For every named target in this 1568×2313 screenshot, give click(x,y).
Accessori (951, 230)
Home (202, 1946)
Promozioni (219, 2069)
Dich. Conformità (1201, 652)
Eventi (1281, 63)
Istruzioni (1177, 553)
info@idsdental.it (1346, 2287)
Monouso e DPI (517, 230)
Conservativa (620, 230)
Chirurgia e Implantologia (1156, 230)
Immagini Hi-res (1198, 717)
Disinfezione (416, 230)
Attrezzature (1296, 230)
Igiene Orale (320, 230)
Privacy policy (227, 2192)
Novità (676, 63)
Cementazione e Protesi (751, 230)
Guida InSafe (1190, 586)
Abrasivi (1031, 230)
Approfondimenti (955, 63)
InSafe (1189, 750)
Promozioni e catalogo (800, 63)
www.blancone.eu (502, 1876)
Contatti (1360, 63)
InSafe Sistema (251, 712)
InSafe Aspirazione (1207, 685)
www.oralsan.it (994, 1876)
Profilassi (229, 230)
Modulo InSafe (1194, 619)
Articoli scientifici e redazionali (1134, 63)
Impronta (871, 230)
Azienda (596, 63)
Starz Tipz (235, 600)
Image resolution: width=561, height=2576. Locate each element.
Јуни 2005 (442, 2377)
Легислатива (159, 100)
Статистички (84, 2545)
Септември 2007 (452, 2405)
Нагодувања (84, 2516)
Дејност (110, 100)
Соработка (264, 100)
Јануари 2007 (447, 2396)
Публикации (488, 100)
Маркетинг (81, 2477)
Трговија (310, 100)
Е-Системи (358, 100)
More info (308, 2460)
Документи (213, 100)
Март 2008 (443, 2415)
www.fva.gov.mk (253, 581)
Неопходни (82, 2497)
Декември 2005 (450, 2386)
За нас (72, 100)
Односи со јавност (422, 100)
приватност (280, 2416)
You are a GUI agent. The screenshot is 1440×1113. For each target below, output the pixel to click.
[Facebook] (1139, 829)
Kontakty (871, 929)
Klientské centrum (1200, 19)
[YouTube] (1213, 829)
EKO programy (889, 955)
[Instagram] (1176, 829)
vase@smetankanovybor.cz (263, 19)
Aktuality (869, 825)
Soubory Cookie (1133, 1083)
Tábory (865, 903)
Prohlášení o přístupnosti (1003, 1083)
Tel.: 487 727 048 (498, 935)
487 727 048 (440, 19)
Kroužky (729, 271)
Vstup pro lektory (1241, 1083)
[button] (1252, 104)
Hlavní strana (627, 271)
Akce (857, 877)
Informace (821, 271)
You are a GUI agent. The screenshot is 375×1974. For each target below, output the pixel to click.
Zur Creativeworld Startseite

++++++++++

Count the lines of the listing that contain the string "below" and give only that number.

▸ **Final result**:
2